Finding a way forward
Unless policies are adjusted to make these three components—labour productivity, exchange rate and trade costs—trade friendly, no other policies will reverse Nepal’s ever-declining competitiveness. It is clear that even if all other components of competitiveness for Nepal were the same as those for China and India, Nepal’s export price will be higher because Nepal is landlocked and will incur higher transport costs. But Nepal lags behind China and India in terms of production cost as well as labour productivity. During the last quarter century, Nepal’s labour productivity fell from almost equal to one-fifth of China’s and from half to almost a quarter of India’s.

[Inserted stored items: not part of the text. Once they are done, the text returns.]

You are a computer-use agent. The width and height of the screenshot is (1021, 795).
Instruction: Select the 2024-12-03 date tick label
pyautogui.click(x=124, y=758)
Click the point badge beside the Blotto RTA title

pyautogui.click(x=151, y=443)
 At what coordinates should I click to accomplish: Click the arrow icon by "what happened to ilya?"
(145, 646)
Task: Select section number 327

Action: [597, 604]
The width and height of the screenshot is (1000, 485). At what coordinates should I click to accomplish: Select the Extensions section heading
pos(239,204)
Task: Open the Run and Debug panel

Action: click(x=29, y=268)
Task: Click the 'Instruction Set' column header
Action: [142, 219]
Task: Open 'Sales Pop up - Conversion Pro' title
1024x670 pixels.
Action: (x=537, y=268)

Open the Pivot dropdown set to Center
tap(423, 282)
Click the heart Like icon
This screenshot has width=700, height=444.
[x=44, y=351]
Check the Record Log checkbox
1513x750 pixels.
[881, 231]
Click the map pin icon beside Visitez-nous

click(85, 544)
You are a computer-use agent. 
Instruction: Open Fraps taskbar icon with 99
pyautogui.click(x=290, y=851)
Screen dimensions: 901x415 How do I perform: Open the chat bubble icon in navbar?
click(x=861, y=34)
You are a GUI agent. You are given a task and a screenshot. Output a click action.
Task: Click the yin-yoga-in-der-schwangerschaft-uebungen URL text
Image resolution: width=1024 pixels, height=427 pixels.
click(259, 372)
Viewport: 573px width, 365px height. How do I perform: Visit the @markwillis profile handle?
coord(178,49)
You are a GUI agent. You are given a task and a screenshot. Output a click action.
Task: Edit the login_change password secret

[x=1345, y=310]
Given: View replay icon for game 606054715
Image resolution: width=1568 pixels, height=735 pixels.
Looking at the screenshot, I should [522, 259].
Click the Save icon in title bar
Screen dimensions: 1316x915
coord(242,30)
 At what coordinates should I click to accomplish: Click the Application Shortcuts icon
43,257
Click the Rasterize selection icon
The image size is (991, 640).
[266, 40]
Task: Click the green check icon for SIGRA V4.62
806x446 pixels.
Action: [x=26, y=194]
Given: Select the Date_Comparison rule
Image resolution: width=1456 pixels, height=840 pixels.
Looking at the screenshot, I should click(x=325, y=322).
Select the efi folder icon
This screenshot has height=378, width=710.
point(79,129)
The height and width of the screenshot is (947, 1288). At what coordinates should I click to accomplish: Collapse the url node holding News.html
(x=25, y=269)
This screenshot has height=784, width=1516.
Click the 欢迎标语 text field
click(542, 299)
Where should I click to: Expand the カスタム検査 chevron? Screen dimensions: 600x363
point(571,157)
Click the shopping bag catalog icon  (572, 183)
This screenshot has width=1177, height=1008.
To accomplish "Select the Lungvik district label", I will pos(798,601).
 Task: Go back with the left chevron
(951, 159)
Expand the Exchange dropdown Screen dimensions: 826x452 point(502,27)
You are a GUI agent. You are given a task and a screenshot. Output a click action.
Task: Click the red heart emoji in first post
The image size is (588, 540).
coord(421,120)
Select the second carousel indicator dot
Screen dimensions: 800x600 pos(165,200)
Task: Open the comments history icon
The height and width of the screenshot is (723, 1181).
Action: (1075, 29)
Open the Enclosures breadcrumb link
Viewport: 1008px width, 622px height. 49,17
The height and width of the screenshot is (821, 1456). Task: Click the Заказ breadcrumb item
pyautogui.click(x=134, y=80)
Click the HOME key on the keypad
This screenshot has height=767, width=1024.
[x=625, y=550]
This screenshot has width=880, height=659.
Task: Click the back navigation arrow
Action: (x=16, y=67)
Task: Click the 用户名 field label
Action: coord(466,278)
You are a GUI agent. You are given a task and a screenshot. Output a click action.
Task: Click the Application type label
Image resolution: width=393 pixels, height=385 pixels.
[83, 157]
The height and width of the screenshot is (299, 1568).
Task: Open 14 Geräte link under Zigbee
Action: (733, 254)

There are other policy-induced costs, too. My back-of-the envelop calculation using the data on cost of trading and four indices?—ease of doing business, cost of start-ups, corruption perceptions and global competitiveness?—shows that doing business in Nepal is 23 percent more expensive than in China and 15 percent more expensive than in India.
In conclusion, Nepal’s paddy productivity might have doubled in Chitwan but our neighbours have outpaced us. Our
industries might be running well, but similar industries are more efficiently managed in China and India. Therefore, unless Nepal consolidates efforts to revise all its trade-related policies, it is impossible for it to become a trading nation.